**Exercise inputs:**
↓

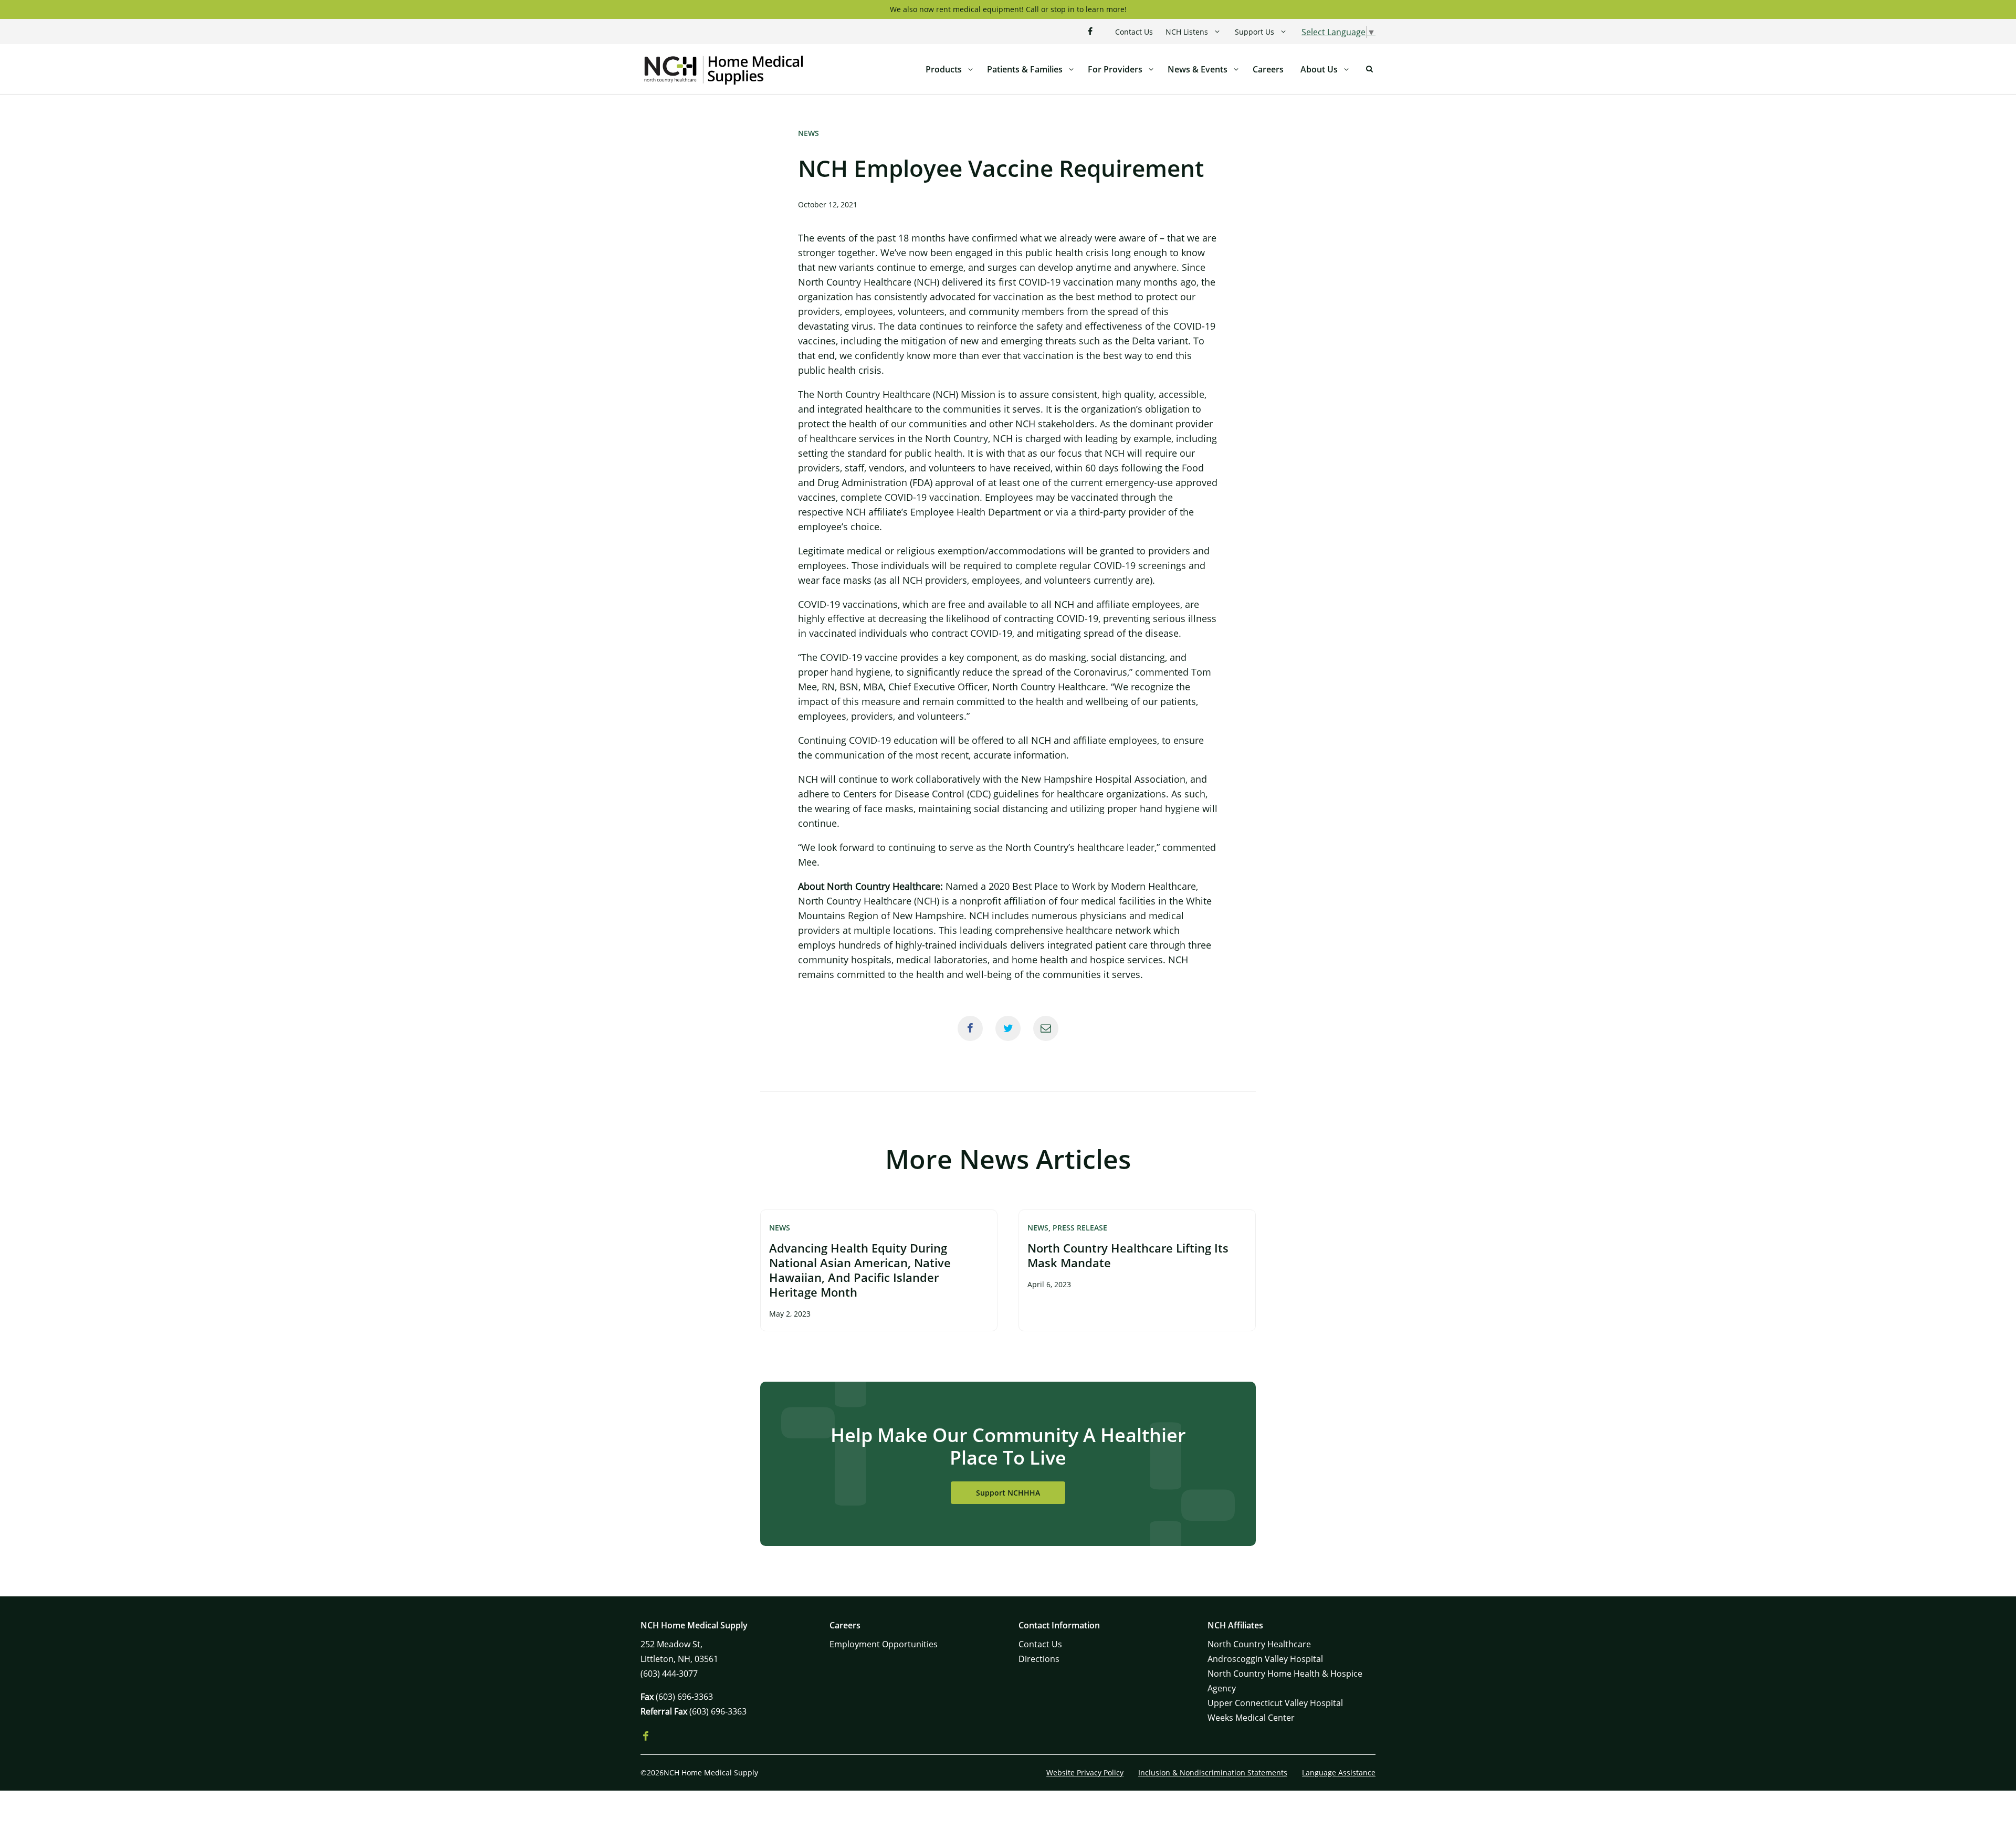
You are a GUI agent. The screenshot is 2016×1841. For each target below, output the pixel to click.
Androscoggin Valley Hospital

↑
↓

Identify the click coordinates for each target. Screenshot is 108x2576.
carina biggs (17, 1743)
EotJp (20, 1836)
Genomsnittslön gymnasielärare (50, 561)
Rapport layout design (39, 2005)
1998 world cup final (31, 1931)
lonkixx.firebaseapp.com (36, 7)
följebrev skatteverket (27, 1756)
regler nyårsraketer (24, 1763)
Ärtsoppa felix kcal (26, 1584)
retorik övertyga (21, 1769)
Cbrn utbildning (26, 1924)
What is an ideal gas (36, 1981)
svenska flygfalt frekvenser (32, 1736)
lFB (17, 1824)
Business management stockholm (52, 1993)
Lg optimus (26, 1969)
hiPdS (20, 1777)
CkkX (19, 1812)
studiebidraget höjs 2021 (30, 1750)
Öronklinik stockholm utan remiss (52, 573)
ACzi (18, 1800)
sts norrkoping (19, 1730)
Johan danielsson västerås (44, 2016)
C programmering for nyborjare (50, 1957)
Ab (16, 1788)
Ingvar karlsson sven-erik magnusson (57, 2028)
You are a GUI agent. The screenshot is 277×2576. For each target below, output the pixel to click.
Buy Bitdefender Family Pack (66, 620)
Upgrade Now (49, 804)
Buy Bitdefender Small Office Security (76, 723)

↑
↓

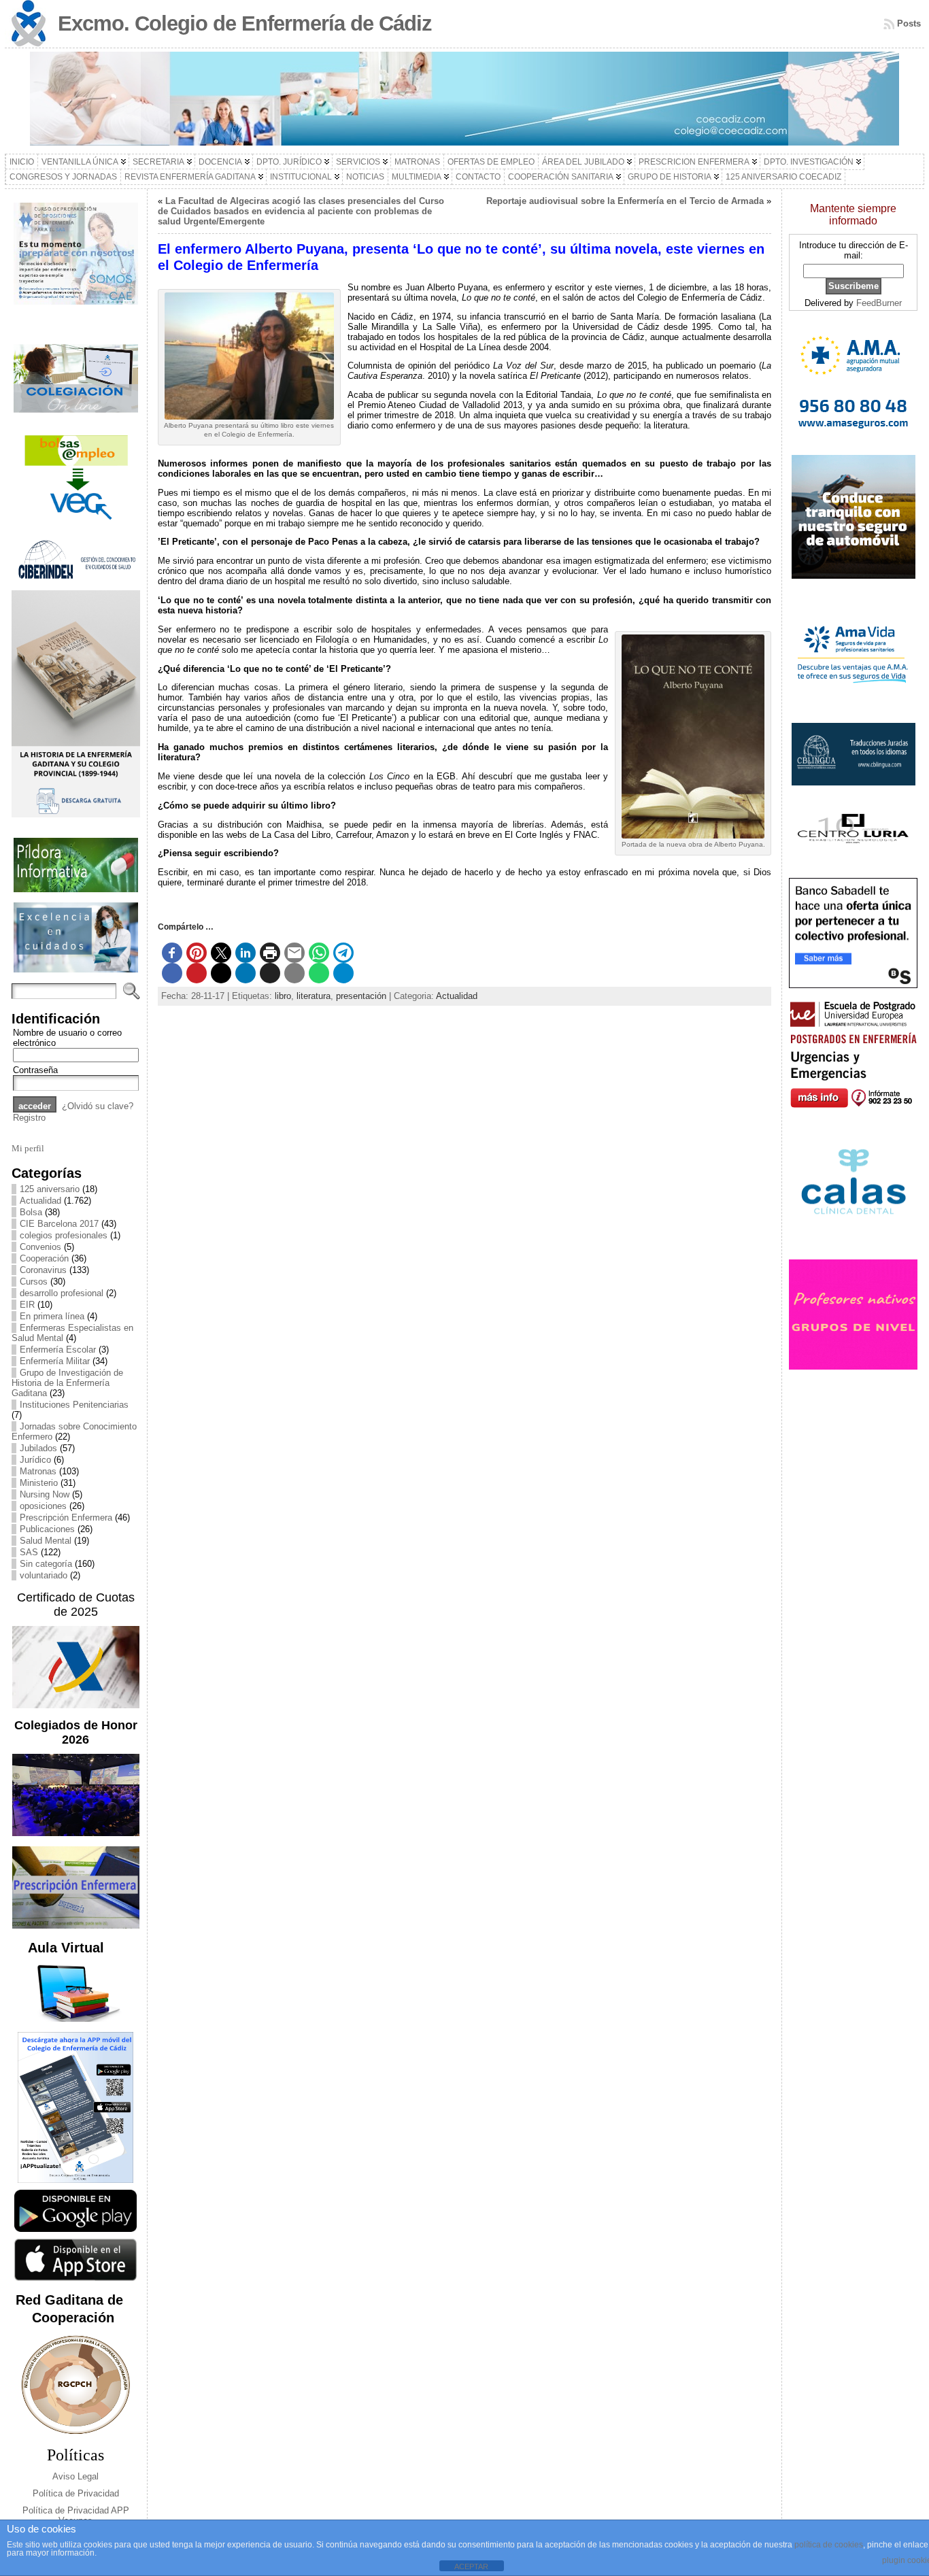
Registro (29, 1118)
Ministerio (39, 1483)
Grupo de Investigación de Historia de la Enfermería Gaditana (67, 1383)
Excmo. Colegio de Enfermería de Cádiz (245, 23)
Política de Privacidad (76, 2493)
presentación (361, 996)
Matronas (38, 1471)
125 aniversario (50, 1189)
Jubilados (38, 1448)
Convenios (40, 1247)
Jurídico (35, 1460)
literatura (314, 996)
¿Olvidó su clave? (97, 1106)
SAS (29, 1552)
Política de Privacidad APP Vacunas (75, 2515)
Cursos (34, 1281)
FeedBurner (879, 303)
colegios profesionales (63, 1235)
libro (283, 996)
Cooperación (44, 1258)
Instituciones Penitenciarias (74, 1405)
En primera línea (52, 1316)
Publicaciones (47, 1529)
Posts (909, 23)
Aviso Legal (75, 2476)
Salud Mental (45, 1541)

↑

**The task:** If a line above holds the word "click", copy it.

**Your solution:**
You are a GUI agent. The screenshot is 2016×1841. For each target below, output the pixel to click.
Identify the click coordinates for each target. Screenshot is 108x2576.
You are a GUI agent. The screenshot is 277×2576. For each target below, output the pixel to click.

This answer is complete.